Psychologists have shown, however, that unfortunately these words just do matter. For example, studies in 2007 and 2010 indicated that sexist humour may cause greater acceptance of rape, greater victim-blaming, and a reduced sense of seriousness of rape as a crime. They have also shown that enjoyment of such humour is correlated with acceptance of rape myths and endorsement of hostile sexism, or misogyny.
Further studies indicate that use of sexist language creates an environment of sexual stress for women. This triggers the release of the stress hormone cortisol, associated with risks of diabetes, heart problems and stroke. Repeated or prolonged sexual stress over time may inhibit the release of associated neuro-chemicals, resulting in lowered levels of women's confidence, creativity, focus and hopefulness.
Despite the media coverage, the issue is not Inverdale, singularly. The reason his remarks are not ok is not because he is a BBC commentator (though the recent revelations surrounding the culture of impunity at the organisation suggest this may be relevant to the persistence of his attitude - and his unbridled career).

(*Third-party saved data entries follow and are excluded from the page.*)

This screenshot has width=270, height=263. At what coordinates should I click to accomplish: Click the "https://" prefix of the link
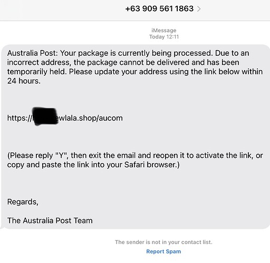pos(20,118)
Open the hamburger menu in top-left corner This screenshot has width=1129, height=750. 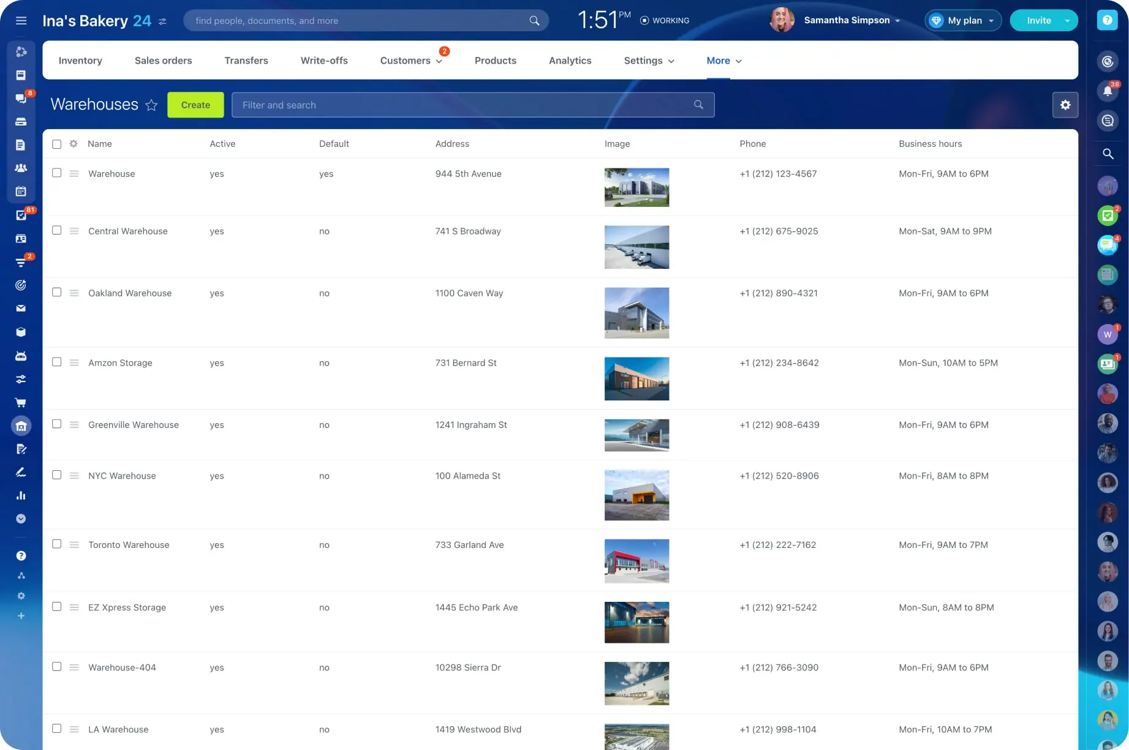pos(21,21)
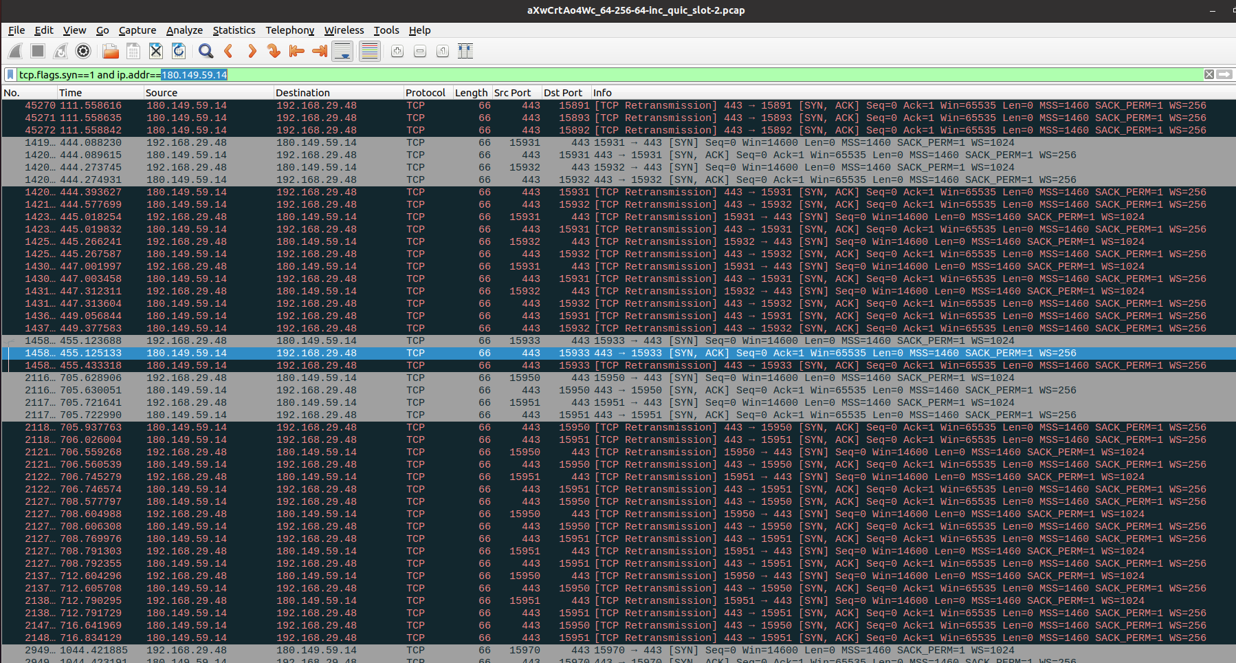Viewport: 1236px width, 663px height.
Task: Open the Analyze menu
Action: click(184, 30)
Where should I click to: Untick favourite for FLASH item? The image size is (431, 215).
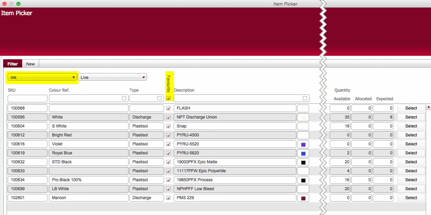tap(169, 108)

John Inverdale is one example of a mass of sexist commentators. Together their remarks present a deeply alarming prejudice. But it is our response that has illustrating an increasing casual acceptance of sexism, to the point of failure to recognise it; a convenient dismissal of the damage it causes; and a wider failure to effectively admonish it. In this context, Inverdale's "poking fun" defence, and any "lad" / "banter" -based dismissals, will sadly always fall short.